Proof There are several proofs for this; K. Shoda (1936) Japan J. Math. 13 361-5 gave an argument that works for fields of finite characteristic. A.A. Albert and B. Muckenhoupt (1957) Michigan Math. J. 4 1-3 establishes the claim for any characteristic. Kahan gives a nice argument, though I'm not sure this was vetted in peer review.
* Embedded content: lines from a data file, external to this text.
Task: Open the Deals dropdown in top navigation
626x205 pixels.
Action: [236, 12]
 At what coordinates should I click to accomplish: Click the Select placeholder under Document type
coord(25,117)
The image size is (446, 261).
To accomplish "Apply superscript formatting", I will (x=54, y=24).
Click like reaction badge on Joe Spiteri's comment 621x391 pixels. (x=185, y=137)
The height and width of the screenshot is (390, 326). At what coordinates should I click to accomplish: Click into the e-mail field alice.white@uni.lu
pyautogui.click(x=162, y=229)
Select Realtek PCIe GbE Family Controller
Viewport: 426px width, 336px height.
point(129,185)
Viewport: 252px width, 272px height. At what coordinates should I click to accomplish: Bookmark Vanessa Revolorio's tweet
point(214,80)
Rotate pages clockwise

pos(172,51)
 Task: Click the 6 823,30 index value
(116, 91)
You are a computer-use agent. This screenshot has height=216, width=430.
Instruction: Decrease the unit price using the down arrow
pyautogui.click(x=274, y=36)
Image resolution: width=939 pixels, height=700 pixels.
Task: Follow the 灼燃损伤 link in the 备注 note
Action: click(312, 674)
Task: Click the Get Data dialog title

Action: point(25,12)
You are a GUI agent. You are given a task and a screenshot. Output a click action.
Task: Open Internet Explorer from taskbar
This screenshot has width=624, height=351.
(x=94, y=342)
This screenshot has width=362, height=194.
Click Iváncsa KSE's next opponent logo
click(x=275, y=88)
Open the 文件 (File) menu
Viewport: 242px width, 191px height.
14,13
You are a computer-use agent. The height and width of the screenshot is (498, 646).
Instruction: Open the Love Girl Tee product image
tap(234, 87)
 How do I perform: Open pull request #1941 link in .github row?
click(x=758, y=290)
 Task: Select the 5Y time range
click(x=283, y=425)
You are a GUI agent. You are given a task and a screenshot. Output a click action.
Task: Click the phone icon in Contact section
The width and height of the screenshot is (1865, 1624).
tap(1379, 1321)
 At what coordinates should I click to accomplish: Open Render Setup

Definition The trace operator $\mathrm{tr}:k^{n\times n} \to k$ is the unique linear map such that $\mathrm{Ker}(\mathrm{tr}) = \mathrm{Com}(k,n)$ and $\mathrm{tr}(I) = n$, where $I$ denotes the $n \times n$ identity matrix.

0
On

Let $f:U\subset \mathbb R^n\to\mathbb R^n$ be a $C^1$ vector field, then the trace of differential of $f$ (or trace of jacobian matrix), is equal to, the divergence of $f$. Explicitly, $$\operatorname{trace}\big(df|_p\big)=\operatorname{trace}\left(\array{\frac{\partial f^1}{\partial x^1} & \cdots & \frac{\partial f^1}{\partial x^n}\\ \vdots & \ddots & \vdots \\ \frac{\partial f^n}{\partial x^1}& \cdots & \frac{\partial f^n}{\partial x^n}}\right)|_p=\sum_{i=1}^n \frac{\partial f^i}{\partial x^i}|_p=\operatorname{div} f|_p$$ And divergence is coordinate free in the sense of Euclid inner space $\mathbb R^n$ or $\operatorname{SO}(n)$, because $$\operatorname{div} f|_p=\lim_{r\to 0}\frac{1}{\operatorname{Vol}(U_r)}\int_{\partial U_r} \langle f,\mathbf{n} \rangle(x)\, dx$$ where (1) $U_r$ can be a $r$-radius ball or rectangle that center at $p$, (2) $\mathbf{n}$ is outer unit normal vector of surface $\partial U_r$ at $x$, (3) $\langle f,\mathbf{n} \rangle(x)$ is the inner product at $x\in \partial U_r$, (4) surface integral.

2
On

The trace of a finite-dimensional $k$-vector space $V$ is the composition $$\mathrm{End}(V)\xleftarrow\sim V^\vee\otimes V\xrightarrow{\mathrm{ev}}k,$$ where $V^\vee\otimes V\to \mathrm{End}(V):v^\vee\otimes v\mapsto (w\mapsto v^\vee(w)v)$ is an isomorphism, and $\mathrm{ev}\colon V^\vee\otimes V\to k:v^\vee\otimes v\mapsto v^\vee(v)$ is the evaluation homomorphism.

0
On

Here's one characterization of trace that deserves to be more well-known. It's standard that everyone knows that $\det T$ for a linear transformation $T$ can be characterized as $$(\det T) v_1\wedge...\wedge v_n=Tv_1\wedge...\wedge Tv_n$$ for every basis $v_1,...,v_n\in V$. Trace has a similar characterization, namely under the same hypothesis, $\text{tr}T$ can be defined as the unique number such that $$(\text{tr}T)v_1\wedge...\wedge v_n=\sum_{i=1}^n v_1\wedge...\wedge Tv_i\wedge...v_n.$$ From this characterization, it's believable that trace and det related via taking derivatives by product rule; indeed, that is the case as seen in the following identity $$\partial_s\det(T_s)=\det(T_s)\text{tr}(T_s^{-1}\partial_s T_s),$$ where $T_s$ is a path in $\text{Iso}(V)$.